Top of INPUT DATA

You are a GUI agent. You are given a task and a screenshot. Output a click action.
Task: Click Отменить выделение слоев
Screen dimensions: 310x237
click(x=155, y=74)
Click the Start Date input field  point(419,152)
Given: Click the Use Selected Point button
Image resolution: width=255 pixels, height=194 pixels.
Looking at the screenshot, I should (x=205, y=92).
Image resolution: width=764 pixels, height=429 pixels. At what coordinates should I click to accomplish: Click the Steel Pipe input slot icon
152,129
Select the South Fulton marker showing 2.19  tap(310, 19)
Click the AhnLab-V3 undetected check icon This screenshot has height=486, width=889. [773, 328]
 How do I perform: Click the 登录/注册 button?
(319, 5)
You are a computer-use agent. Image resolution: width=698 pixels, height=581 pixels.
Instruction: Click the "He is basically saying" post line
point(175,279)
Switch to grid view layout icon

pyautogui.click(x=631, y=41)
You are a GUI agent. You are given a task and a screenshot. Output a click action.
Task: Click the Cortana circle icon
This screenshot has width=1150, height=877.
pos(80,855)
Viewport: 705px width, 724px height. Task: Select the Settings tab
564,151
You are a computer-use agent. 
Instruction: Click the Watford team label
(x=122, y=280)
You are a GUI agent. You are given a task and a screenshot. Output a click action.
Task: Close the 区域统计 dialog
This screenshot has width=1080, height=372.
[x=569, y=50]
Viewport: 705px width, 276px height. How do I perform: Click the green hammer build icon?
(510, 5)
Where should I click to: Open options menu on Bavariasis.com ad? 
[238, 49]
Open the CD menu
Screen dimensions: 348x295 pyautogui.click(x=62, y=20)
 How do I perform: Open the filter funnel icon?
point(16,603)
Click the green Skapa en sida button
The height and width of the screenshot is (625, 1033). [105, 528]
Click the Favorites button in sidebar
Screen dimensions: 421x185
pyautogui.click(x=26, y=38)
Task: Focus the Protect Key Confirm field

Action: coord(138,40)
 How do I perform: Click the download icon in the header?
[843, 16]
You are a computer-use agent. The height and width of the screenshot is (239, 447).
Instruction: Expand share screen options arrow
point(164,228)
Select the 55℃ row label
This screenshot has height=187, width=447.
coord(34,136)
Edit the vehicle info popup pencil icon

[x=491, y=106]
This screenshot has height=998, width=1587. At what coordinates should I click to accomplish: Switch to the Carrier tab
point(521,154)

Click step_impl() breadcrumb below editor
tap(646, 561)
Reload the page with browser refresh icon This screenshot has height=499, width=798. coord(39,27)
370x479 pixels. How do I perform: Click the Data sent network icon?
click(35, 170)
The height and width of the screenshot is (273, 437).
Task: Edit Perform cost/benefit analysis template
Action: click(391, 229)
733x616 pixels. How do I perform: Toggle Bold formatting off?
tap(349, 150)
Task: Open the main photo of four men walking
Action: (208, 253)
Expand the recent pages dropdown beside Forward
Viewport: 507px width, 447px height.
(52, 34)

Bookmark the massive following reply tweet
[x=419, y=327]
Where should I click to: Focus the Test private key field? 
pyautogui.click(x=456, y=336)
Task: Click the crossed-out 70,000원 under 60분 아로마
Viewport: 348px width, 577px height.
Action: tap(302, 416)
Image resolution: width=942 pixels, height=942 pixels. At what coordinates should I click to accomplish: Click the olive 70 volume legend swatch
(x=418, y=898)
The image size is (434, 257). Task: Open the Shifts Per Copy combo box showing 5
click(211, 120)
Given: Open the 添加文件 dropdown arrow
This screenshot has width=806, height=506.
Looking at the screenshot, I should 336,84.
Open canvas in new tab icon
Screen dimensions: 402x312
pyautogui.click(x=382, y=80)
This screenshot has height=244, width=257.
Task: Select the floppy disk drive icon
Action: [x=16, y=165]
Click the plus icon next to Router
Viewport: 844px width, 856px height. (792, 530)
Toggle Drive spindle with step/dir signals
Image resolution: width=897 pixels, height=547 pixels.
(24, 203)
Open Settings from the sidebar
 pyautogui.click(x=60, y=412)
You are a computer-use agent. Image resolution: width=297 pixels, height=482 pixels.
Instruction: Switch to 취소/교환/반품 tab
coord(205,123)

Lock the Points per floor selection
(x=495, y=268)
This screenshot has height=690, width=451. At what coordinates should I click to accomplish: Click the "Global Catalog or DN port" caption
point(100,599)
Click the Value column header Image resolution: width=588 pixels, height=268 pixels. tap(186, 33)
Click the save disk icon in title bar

Bottom of INPUT DATA

WORK TO BE COMPLETED: Print every record above exactly as written.

WRITTEN ANSWER:
You are a GUI agent. You are given a task and a screenshot. Output a click action.
Task: Click Отменить выделение слоев
Screen dimensions: 310x237
click(x=155, y=74)
Click the Start Date input field  point(419,152)
Given: Click the Use Selected Point button
Image resolution: width=255 pixels, height=194 pixels.
Looking at the screenshot, I should (x=205, y=92).
Image resolution: width=764 pixels, height=429 pixels. At what coordinates should I click to accomplish: Click the Steel Pipe input slot icon
152,129
Select the South Fulton marker showing 2.19  tap(310, 19)
Click the AhnLab-V3 undetected check icon This screenshot has height=486, width=889. [773, 328]
 How do I perform: Click the 登录/注册 button?
(319, 5)
You are a computer-use agent. Image resolution: width=698 pixels, height=581 pixels.
Instruction: Click the "He is basically saying" post line
point(175,279)
Switch to grid view layout icon

pyautogui.click(x=631, y=41)
You are a GUI agent. You are given a task and a screenshot. Output a click action.
Task: Click the Cortana circle icon
This screenshot has width=1150, height=877.
pos(80,855)
Viewport: 705px width, 724px height. Task: Select the Settings tab
564,151
You are a computer-use agent. 
Instruction: Click the Watford team label
(x=122, y=280)
You are a GUI agent. You are given a task and a screenshot. Output a click action.
Task: Close the 区域统计 dialog
This screenshot has width=1080, height=372.
[x=569, y=50]
Viewport: 705px width, 276px height. How do I perform: Click the green hammer build icon?
(510, 5)
Where should I click to: Open options menu on Bavariasis.com ad? 
[238, 49]
Open the CD menu
Screen dimensions: 348x295 pyautogui.click(x=62, y=20)
 How do I perform: Open the filter funnel icon?
point(16,603)
Click the green Skapa en sida button
The height and width of the screenshot is (625, 1033). [105, 528]
Click the Favorites button in sidebar
Screen dimensions: 421x185
pyautogui.click(x=26, y=38)
Task: Focus the Protect Key Confirm field

Action: coord(138,40)
 How do I perform: Click the download icon in the header?
[843, 16]
You are a computer-use agent. The height and width of the screenshot is (239, 447).
Instruction: Expand share screen options arrow
point(164,228)
Select the 55℃ row label
This screenshot has height=187, width=447.
coord(34,136)
Edit the vehicle info popup pencil icon

[x=491, y=106]
This screenshot has height=998, width=1587. At what coordinates should I click to accomplish: Switch to the Carrier tab
point(521,154)

Click step_impl() breadcrumb below editor
tap(646, 561)
Reload the page with browser refresh icon This screenshot has height=499, width=798. coord(39,27)
370x479 pixels. How do I perform: Click the Data sent network icon?
click(35, 170)
The height and width of the screenshot is (273, 437).
Task: Edit Perform cost/benefit analysis template
Action: click(391, 229)
733x616 pixels. How do I perform: Toggle Bold formatting off?
tap(349, 150)
Task: Open the main photo of four men walking
Action: (208, 253)
Expand the recent pages dropdown beside Forward
Viewport: 507px width, 447px height.
(52, 34)

Bookmark the massive following reply tweet
[x=419, y=327]
Where should I click to: Focus the Test private key field? 
pyautogui.click(x=456, y=336)
Task: Click the crossed-out 70,000원 under 60분 아로마
Viewport: 348px width, 577px height.
Action: tap(302, 416)
Image resolution: width=942 pixels, height=942 pixels. At what coordinates should I click to accomplish: Click the olive 70 volume legend swatch
(x=418, y=898)
The image size is (434, 257). Task: Open the Shifts Per Copy combo box showing 5
click(211, 120)
Given: Open the 添加文件 dropdown arrow
This screenshot has width=806, height=506.
Looking at the screenshot, I should 336,84.
Open canvas in new tab icon
Screen dimensions: 402x312
pyautogui.click(x=382, y=80)
This screenshot has height=244, width=257.
Task: Select the floppy disk drive icon
Action: [x=16, y=165]
Click the plus icon next to Router
Viewport: 844px width, 856px height. (792, 530)
Toggle Drive spindle with step/dir signals
Image resolution: width=897 pixels, height=547 pixels.
(24, 203)
Open Settings from the sidebar
 pyautogui.click(x=60, y=412)
You are a computer-use agent. Image resolution: width=297 pixels, height=482 pixels.
Instruction: Switch to 취소/교환/반품 tab
coord(205,123)

Lock the Points per floor selection
(x=495, y=268)
This screenshot has height=690, width=451. At what coordinates should I click to accomplish: Click the "Global Catalog or DN port" caption
point(100,599)
Click the Value column header Image resolution: width=588 pixels, height=268 pixels. tap(186, 33)
Click the save disk icon in title bar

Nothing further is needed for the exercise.